======== THE RECORDS ========

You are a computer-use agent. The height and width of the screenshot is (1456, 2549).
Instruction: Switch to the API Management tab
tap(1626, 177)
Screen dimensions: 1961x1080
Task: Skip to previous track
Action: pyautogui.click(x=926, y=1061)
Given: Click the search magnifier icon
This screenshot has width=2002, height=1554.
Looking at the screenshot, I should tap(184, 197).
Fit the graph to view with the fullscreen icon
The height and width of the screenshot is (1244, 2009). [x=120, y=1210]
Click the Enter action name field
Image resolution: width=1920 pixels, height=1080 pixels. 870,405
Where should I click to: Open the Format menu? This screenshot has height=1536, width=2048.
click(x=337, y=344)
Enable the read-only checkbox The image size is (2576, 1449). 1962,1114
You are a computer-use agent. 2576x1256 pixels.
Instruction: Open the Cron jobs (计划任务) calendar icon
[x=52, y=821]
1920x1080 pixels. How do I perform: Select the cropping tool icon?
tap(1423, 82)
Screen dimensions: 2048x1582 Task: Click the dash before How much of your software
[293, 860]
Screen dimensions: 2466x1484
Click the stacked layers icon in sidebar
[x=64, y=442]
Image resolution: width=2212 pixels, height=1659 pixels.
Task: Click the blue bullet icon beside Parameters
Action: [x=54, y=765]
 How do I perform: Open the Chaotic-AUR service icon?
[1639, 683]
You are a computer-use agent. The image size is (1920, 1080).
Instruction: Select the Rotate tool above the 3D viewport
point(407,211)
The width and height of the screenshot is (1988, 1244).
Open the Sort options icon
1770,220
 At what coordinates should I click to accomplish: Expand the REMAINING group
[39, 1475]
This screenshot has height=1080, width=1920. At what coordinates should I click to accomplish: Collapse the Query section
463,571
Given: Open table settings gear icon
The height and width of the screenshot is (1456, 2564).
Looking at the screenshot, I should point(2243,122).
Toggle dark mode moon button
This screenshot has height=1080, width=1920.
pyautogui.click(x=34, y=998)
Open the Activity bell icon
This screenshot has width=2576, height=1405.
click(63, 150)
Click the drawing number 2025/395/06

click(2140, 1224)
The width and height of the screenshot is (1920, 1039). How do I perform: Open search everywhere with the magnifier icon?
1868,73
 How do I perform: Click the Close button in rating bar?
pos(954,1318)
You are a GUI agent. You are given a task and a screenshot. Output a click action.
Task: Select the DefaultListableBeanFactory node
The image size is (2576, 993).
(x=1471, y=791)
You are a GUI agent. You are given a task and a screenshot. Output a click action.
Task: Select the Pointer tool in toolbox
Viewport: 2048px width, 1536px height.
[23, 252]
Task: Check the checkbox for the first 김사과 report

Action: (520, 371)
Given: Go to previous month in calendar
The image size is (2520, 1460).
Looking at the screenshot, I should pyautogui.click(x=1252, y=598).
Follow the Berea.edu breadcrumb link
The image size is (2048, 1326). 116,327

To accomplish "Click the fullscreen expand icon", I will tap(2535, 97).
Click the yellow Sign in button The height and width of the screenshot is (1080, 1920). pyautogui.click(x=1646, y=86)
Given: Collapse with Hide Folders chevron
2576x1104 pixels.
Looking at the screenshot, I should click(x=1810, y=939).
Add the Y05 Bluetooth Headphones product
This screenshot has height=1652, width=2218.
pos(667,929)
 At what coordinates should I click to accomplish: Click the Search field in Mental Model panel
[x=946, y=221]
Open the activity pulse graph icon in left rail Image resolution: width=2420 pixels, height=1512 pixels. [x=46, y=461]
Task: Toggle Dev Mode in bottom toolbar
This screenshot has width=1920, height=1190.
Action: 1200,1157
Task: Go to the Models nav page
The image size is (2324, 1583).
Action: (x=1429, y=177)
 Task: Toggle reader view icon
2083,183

========

§ **WHAT THE EXERCISE ASKS**
Give back the entries above precisely as they appear.

§ **RESULT OF THIS EXERCISE**
You are a computer-use agent. The height and width of the screenshot is (1456, 2549).
Instruction: Switch to the API Management tab
tap(1626, 177)
Screen dimensions: 1961x1080
Task: Skip to previous track
Action: pyautogui.click(x=926, y=1061)
Given: Click the search magnifier icon
This screenshot has width=2002, height=1554.
Looking at the screenshot, I should tap(184, 197).
Fit the graph to view with the fullscreen icon
The height and width of the screenshot is (1244, 2009). [x=120, y=1210]
Click the Enter action name field
Image resolution: width=1920 pixels, height=1080 pixels. 870,405
Where should I click to: Open the Format menu? This screenshot has height=1536, width=2048.
click(x=337, y=344)
Enable the read-only checkbox The image size is (2576, 1449). 1962,1114
You are a computer-use agent. 2576x1256 pixels.
Instruction: Open the Cron jobs (计划任务) calendar icon
[x=52, y=821]
1920x1080 pixels. How do I perform: Select the cropping tool icon?
tap(1423, 82)
Screen dimensions: 2048x1582 Task: Click the dash before How much of your software
[293, 860]
Screen dimensions: 2466x1484
Click the stacked layers icon in sidebar
[x=64, y=442]
Image resolution: width=2212 pixels, height=1659 pixels.
Task: Click the blue bullet icon beside Parameters
Action: [x=54, y=765]
 How do I perform: Open the Chaotic-AUR service icon?
[1639, 683]
You are a computer-use agent. The image size is (1920, 1080).
Instruction: Select the Rotate tool above the 3D viewport
point(407,211)
The width and height of the screenshot is (1988, 1244).
Open the Sort options icon
1770,220
 At what coordinates should I click to accomplish: Expand the REMAINING group
[39, 1475]
This screenshot has height=1080, width=1920. At what coordinates should I click to accomplish: Collapse the Query section
463,571
Given: Open table settings gear icon
The height and width of the screenshot is (1456, 2564).
Looking at the screenshot, I should point(2243,122).
Toggle dark mode moon button
This screenshot has height=1080, width=1920.
pyautogui.click(x=34, y=998)
Open the Activity bell icon
This screenshot has width=2576, height=1405.
click(63, 150)
Click the drawing number 2025/395/06

click(2140, 1224)
The width and height of the screenshot is (1920, 1039). How do I perform: Open search everywhere with the magnifier icon?
1868,73
 How do I perform: Click the Close button in rating bar?
pos(954,1318)
You are a GUI agent. You are given a task and a screenshot. Output a click action.
Task: Select the DefaultListableBeanFactory node
The image size is (2576, 993).
(x=1471, y=791)
You are a GUI agent. You are given a task and a screenshot. Output a click action.
Task: Select the Pointer tool in toolbox
Viewport: 2048px width, 1536px height.
[23, 252]
Task: Check the checkbox for the first 김사과 report

Action: (520, 371)
Given: Go to previous month in calendar
The image size is (2520, 1460).
Looking at the screenshot, I should pyautogui.click(x=1252, y=598).
Follow the Berea.edu breadcrumb link
The image size is (2048, 1326). 116,327

To accomplish "Click the fullscreen expand icon", I will tap(2535, 97).
Click the yellow Sign in button The height and width of the screenshot is (1080, 1920). pyautogui.click(x=1646, y=86)
Given: Collapse with Hide Folders chevron
2576x1104 pixels.
Looking at the screenshot, I should click(x=1810, y=939).
Add the Y05 Bluetooth Headphones product
This screenshot has height=1652, width=2218.
pos(667,929)
 At what coordinates should I click to accomplish: Click the Search field in Mental Model panel
[x=946, y=221]
Open the activity pulse graph icon in left rail Image resolution: width=2420 pixels, height=1512 pixels. [x=46, y=461]
Task: Toggle Dev Mode in bottom toolbar
This screenshot has width=1920, height=1190.
Action: 1200,1157
Task: Go to the Models nav page
The image size is (2324, 1583).
Action: (x=1429, y=177)
 Task: Toggle reader view icon
2083,183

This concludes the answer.